Варежки я оставил в карманах куртки (всё никак не мог к ним привыкнуть). И пока не сменил куртку на пальто (дожидался сильных морозов). Не надел я и старую шапку-ушанку из кроличьего меха, которую так расхваливала Надежда Сергеевна — с осени щеголял в красно-синем «петушке». А вот от сапог «дутиков» (Зоя именовала их «луноходами») я не отказался. Надя приобрела две пары такой обуви «по блату» (мне и Павлику Солнцеву) в комиссионке Елизаветы Павловны Каховской. В сравнении со старыми Мишиными ботинками «луноходы» казались лёгкими и удобными, хотя и скользили на льду (что Вовчик и Пашка Солнцев считали скорее достоинством обуви, а не её недостатком). Я не без труда приоткрыл тяжёлую дверь и шагнул на улицу. Тут же зажмурил глаза и вздрогнул: ветер швырнул мне в лицо горсть холодных снежинок.

Снегопад начался ещё вчера вечером. С неба уже затемно повалили не редкие крохотные хрусталики замерзшей воды, а большущие «снежинища» (многие — размером с кукурузные хлопья).
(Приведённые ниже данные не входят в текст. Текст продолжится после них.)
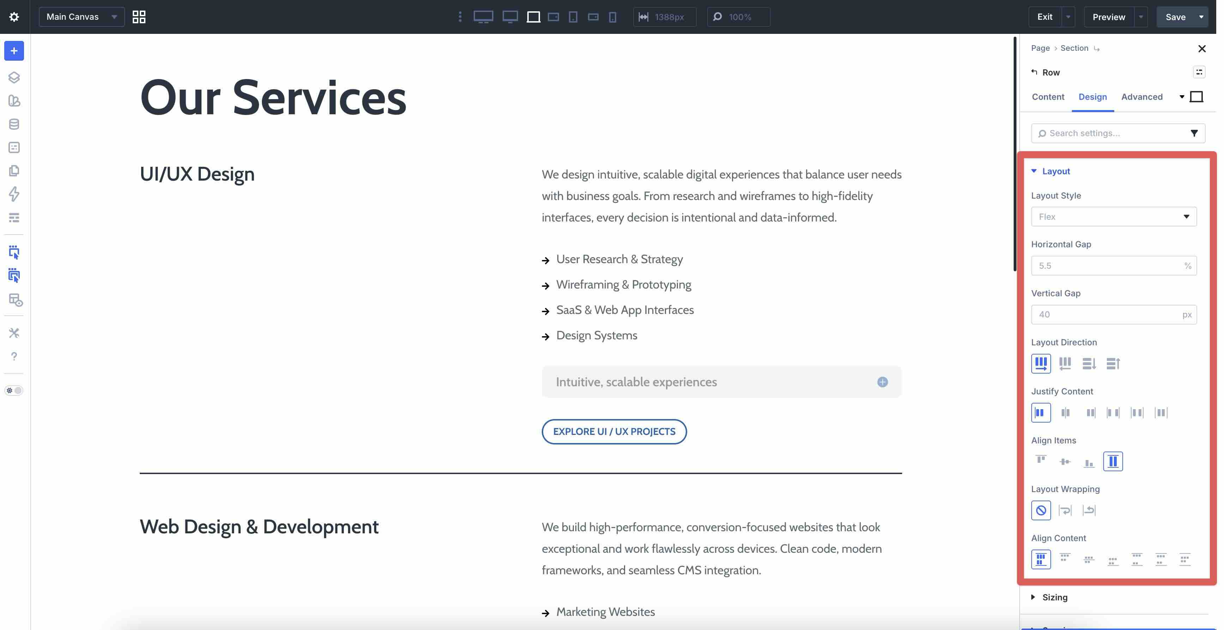Click the EXPLORE UI / UX PROJECTS button

click(614, 431)
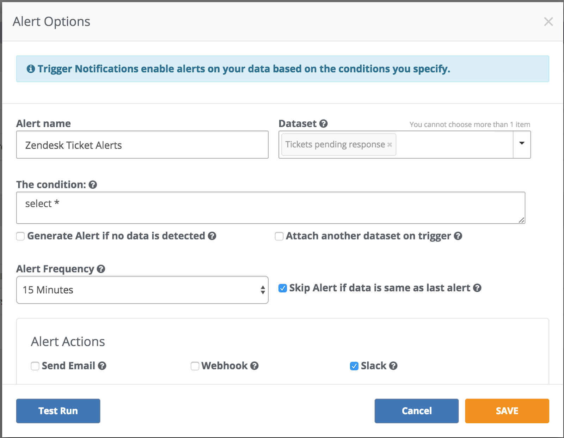Check Attach another dataset on trigger
The height and width of the screenshot is (438, 564).
pos(278,236)
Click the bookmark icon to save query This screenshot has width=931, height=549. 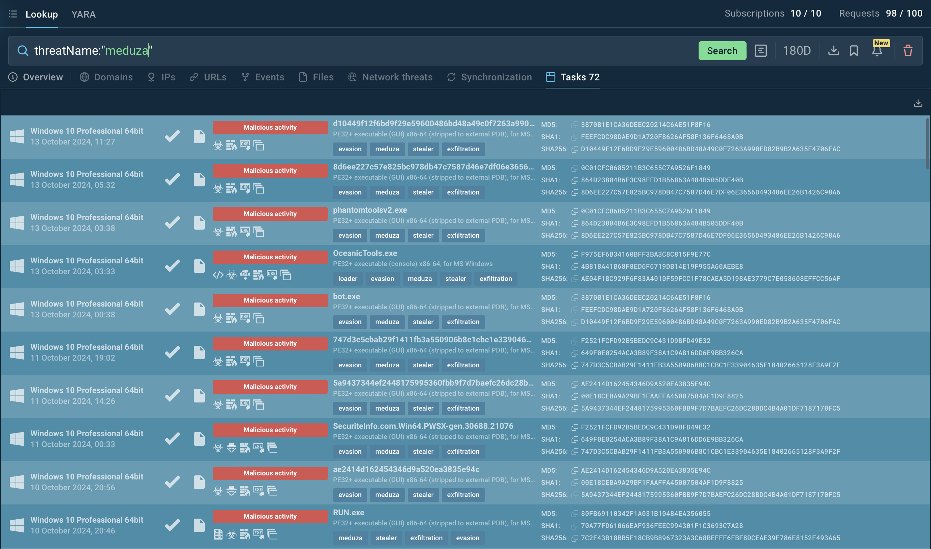pyautogui.click(x=854, y=50)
Мы с Надей перед сном едва ли не час простояли около окна: любовались снегопадом. Мишина мама держала меня за руку, пальцем указывала на пролетавшие за окном охапки снега. А я вспоминал о том, как наблюдал за этим же снегопадом в прошлой жизни. Смотрел тогда на покрытые снежными шапками деревья и думал… о папе: гадал, радовался ли он в тот день этим снежинкам так же, как и я. Надя вчера не удержалась: позвонила ночью Виктору Егоровичу. Она узнала, что папа с Павликом тоже простояли весь вечер около окна — смотрели на снегопад. А ещё папа очень сожалел, что не наблюдал за снежинками вместе с нами (мне тут же вспомнилось обещание Лукина).

Сугробы во дворе не стали для меня неожиданностью (снег спрятал трещины на асфальте, скрыл проплешины на газонах, припорошил превратившиеся в лёд лужи). А вот морозец, что набросился на мои щёки и нос, не порадовал (я не запомнил, что тогда в этот день заметно похолодало). Я поморгал, привыкая к яркому свету (на первом этаже в подъезде снова «скрутили» лампочку). Взглядом отыскал собравшуюся на углу дома компанию школьников. Вовчик и Солнцев, как обычно, спорили (говорил всё больше рыжий). Зоя стояла в паре шагов от мальчишек, слушала их разговоры без видимого интереса, втягивала голову в дутую куртку: прятала подбородок под воротником. Каховская меня заметила — выпрямила спину, махнула мне рукой. Повернули в мою сторону головы и мальчики, они временно прекратили свои бесконечные споры.

Павлик Солнцев в своём пальто с деревянными пуговицами-бочонками напомнил мне персонажа из фильма о беспризорниках (уж очень нелепо смотрелись старенькие пальто и ушанка в комплекте с «луноходами»). Вовчик, как и я, на зимнюю форму одежды пока не перешёл — щеголял в болоньевой куртке и вязаной шапке. Рыжий не сменил и осенние ботинки на зимние: ему нравилось, как те скользили по поверхностям замёрших луж. А вот Зоя Каховская выглядела, словно современная Снегурочка. На её модную дутую куртку вчера в школе с завистью посматривала даже Света Зотова (не удивлюсь, если у Светы ещё до Нового года появится такая же). Зоины «луноходы» блестели, будто покрытые серебром. В пышном меху её шапки путались снежинки. Дожидавшиеся моего появления школьники, словно по команде, стянули с рук варежки: приготовились пожать мне руки.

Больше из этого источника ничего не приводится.